### Exercise aim
Transcribe the data below verbatim from the line with "страницы (513, 106)" to the line with "война (815, 2060)". Include both of those lines.

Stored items
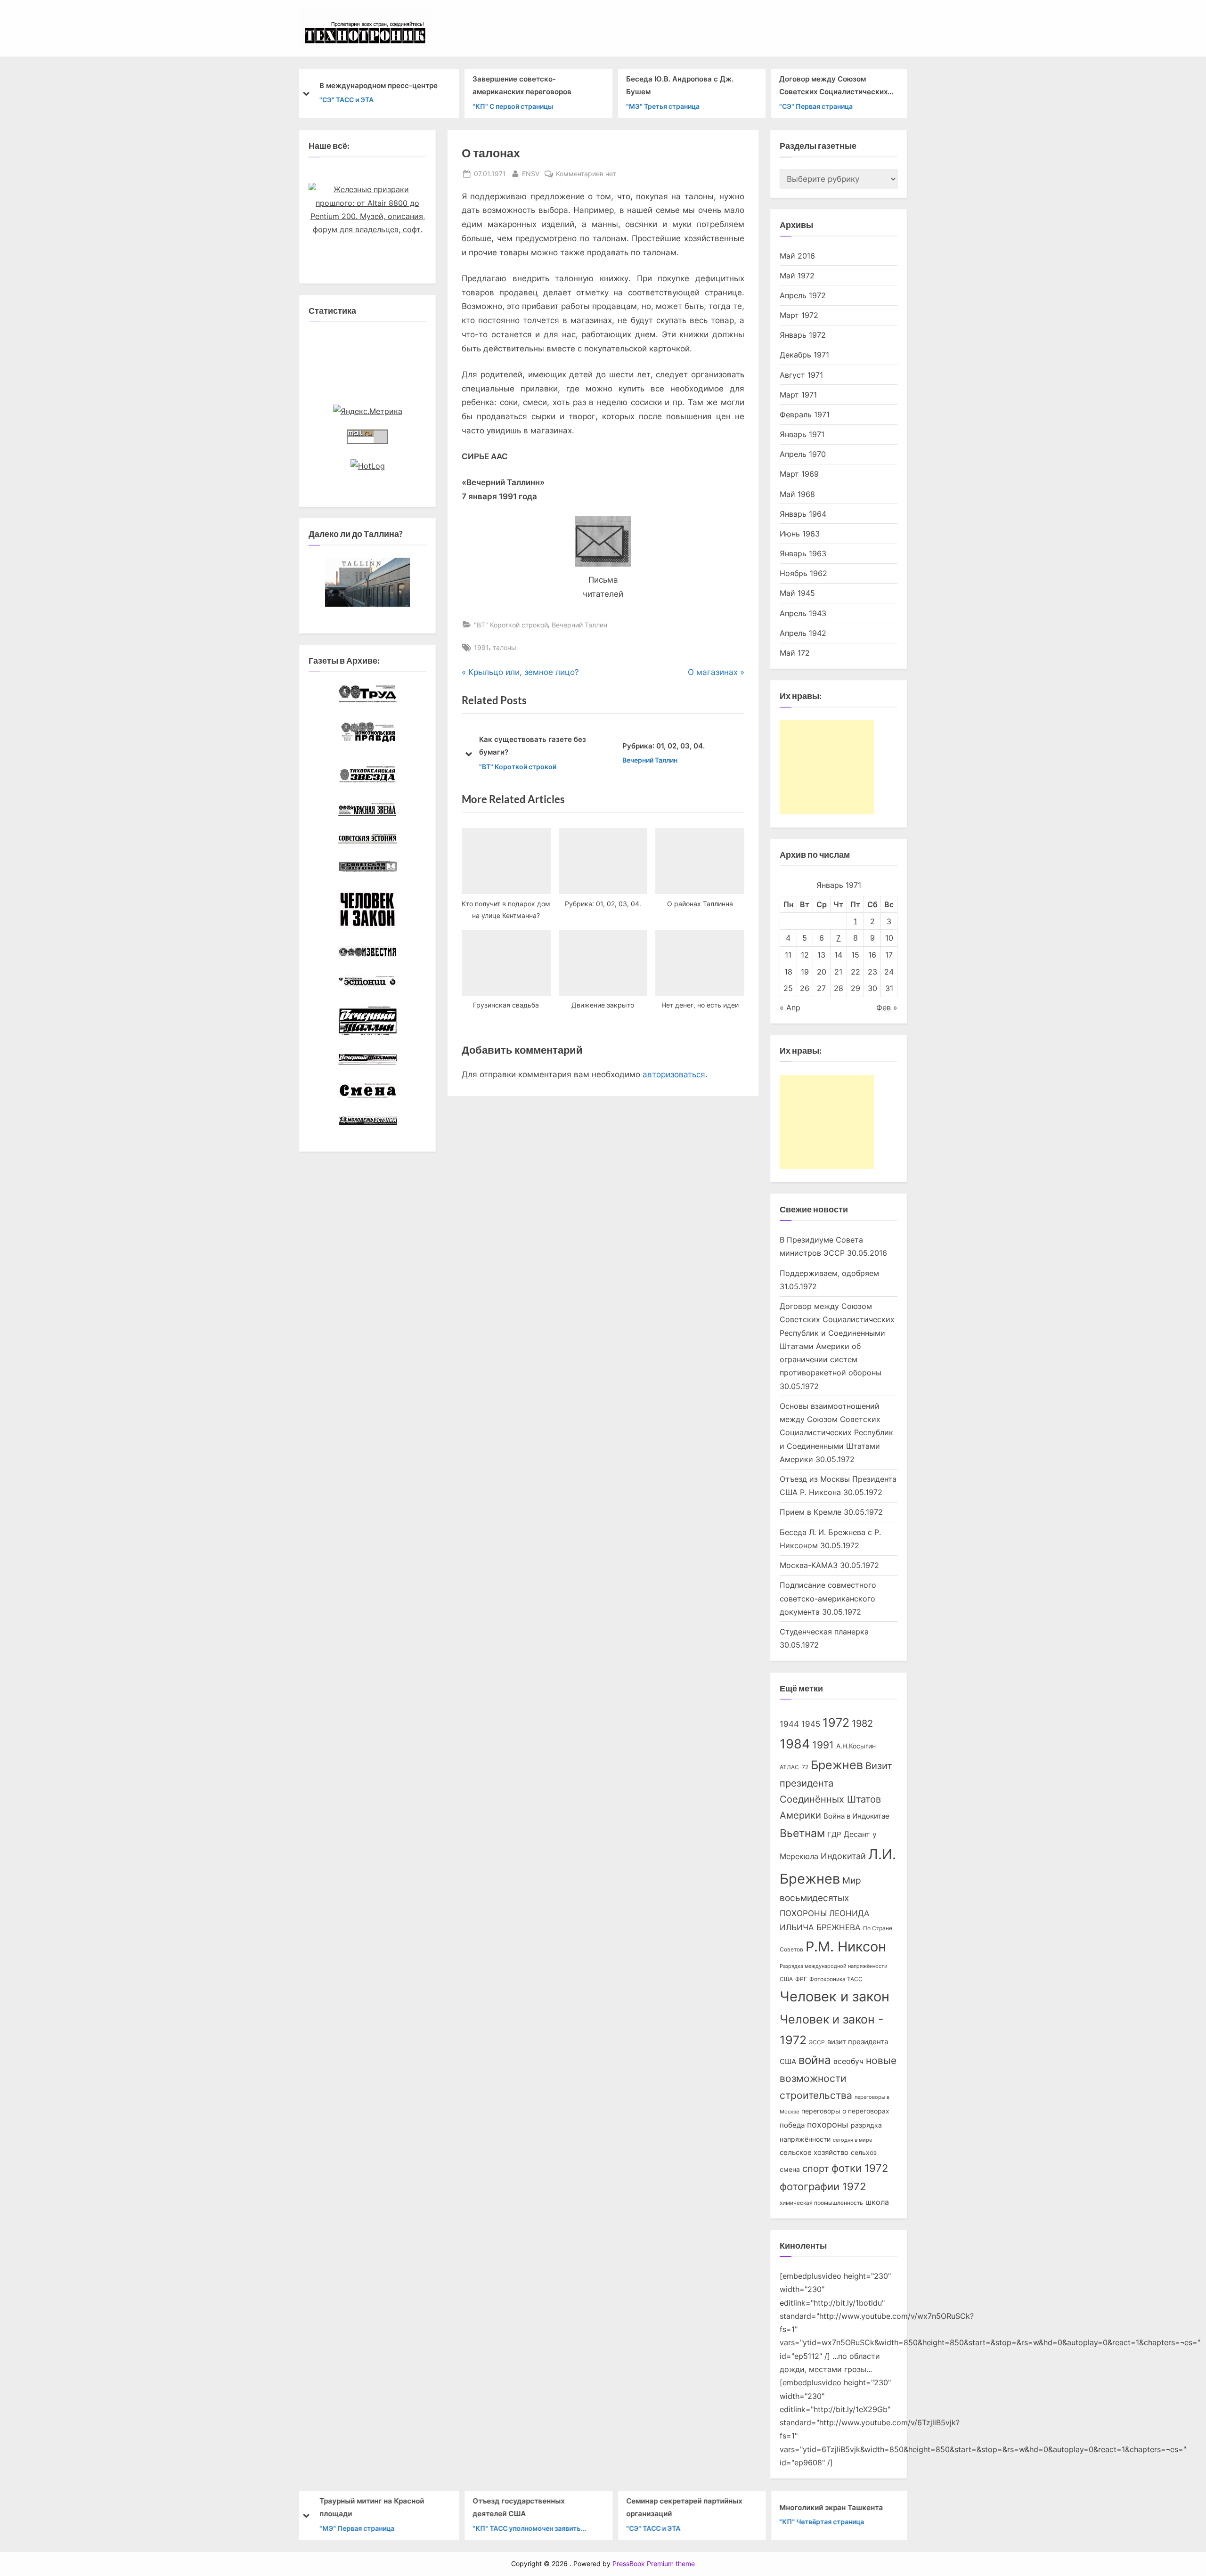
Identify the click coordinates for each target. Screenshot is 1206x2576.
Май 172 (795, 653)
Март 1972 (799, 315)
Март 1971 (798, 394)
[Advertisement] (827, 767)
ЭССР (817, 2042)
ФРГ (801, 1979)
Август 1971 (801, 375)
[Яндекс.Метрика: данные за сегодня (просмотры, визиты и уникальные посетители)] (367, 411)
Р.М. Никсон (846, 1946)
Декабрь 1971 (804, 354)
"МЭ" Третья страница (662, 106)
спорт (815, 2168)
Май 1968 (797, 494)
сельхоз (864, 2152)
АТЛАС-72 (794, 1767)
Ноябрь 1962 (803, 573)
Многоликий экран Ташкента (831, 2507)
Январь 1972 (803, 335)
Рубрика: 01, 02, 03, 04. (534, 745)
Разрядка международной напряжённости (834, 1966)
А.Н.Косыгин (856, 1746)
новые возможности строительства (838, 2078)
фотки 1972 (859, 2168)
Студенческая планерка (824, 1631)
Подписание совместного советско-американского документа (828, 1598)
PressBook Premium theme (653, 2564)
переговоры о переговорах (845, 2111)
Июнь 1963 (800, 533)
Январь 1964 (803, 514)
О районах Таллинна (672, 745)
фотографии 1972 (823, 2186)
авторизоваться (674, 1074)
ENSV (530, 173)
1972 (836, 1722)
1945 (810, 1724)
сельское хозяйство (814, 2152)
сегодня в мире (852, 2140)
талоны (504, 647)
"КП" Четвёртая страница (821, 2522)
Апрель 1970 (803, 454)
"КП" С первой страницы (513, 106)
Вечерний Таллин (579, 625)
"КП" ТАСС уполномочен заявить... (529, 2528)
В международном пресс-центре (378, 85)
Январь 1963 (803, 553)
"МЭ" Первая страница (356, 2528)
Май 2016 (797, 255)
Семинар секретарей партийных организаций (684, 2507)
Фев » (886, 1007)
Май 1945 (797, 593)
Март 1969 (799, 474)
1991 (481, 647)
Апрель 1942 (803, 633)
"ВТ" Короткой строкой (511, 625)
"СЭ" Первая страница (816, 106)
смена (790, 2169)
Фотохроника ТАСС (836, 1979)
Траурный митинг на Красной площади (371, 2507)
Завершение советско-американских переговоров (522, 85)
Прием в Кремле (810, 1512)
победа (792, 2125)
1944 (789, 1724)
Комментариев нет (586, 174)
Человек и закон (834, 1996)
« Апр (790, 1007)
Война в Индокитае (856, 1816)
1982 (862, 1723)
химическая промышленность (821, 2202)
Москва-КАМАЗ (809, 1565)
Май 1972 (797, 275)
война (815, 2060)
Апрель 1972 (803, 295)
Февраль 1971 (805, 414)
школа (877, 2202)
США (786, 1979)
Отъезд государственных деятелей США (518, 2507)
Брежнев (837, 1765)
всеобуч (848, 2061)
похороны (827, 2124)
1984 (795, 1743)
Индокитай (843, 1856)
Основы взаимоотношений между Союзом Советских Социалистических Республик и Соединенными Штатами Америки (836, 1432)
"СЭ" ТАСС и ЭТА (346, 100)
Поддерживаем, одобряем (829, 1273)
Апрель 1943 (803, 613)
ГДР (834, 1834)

...

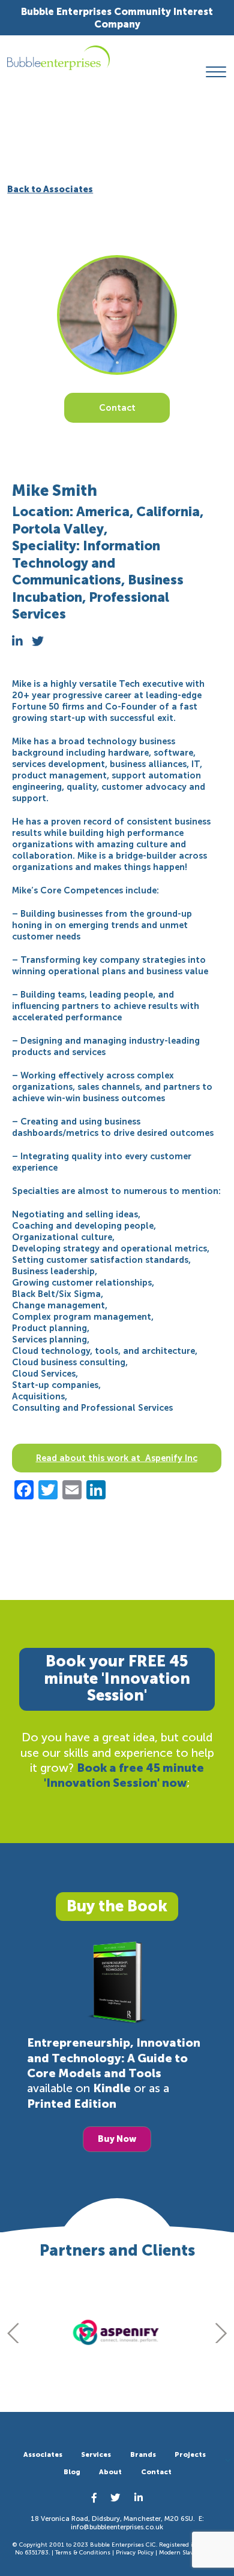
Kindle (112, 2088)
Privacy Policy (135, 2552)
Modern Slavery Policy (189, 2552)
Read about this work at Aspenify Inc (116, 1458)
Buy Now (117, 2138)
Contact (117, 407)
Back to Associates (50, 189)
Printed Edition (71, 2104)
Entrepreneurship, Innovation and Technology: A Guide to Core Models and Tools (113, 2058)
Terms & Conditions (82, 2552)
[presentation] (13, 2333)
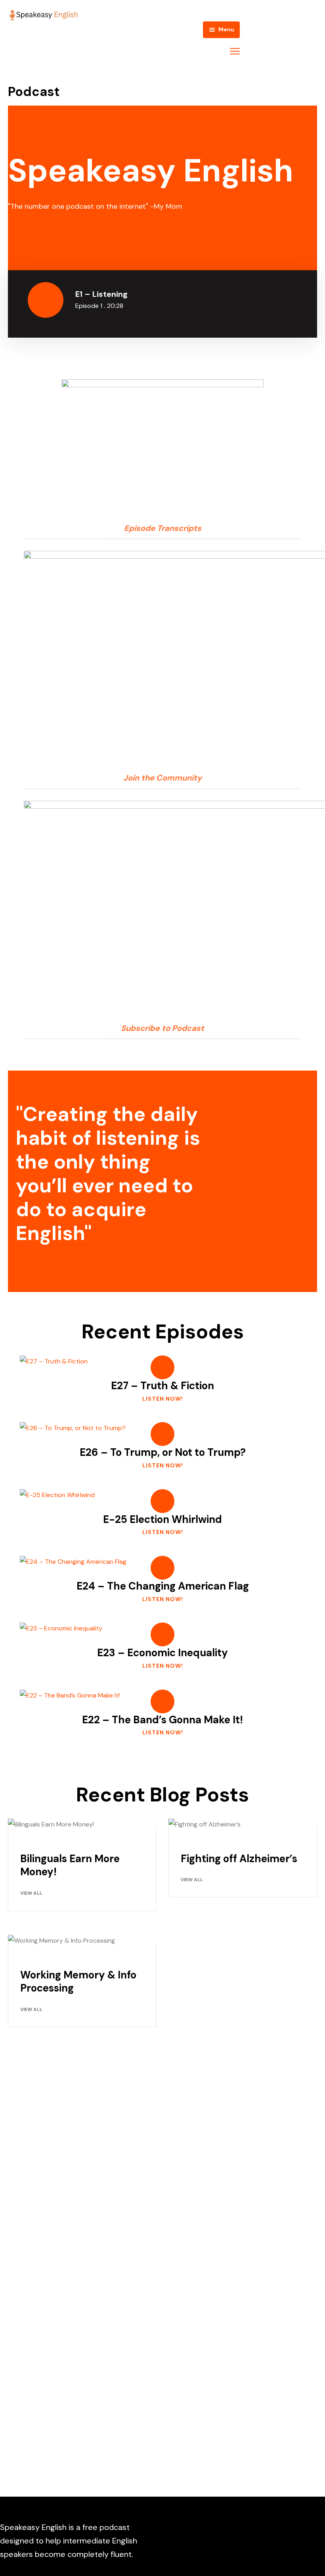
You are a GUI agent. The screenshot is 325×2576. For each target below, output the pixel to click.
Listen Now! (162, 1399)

### Answer space
"КП" С первой страницы (513, 106)
Вечерний Таллин (579, 625)
"КП" ТАСС уполномочен заявить... (529, 2528)
В международном пресс-центре (378, 85)
Январь 1963 (803, 553)
"МЭ" Первая страница (356, 2528)
Май 2016 (797, 255)
Семинар секретарей партийных организаций (684, 2507)
Фев » (886, 1007)
Май 1945 (797, 593)
Март 1969 (799, 474)
1991 (481, 647)
Апрель 1942 (803, 633)
"ВТ" Короткой строкой (511, 625)
"СЭ" Первая страница (816, 106)
смена (790, 2169)
Фотохроника ТАСС (836, 1979)
Траурный митинг на Красной площади (371, 2507)
Завершение советско-американских переговоров (522, 85)
Прием в Кремле (810, 1512)
победа (792, 2125)
1944 (789, 1724)
Комментариев нет (586, 174)
Человек и закон (834, 1996)
« Апр (790, 1007)
Война в Индокитае (856, 1816)
1982 (862, 1723)
химическая промышленность (821, 2202)
Москва-КАМАЗ (809, 1565)
Май 1972 (797, 275)
война (815, 2060)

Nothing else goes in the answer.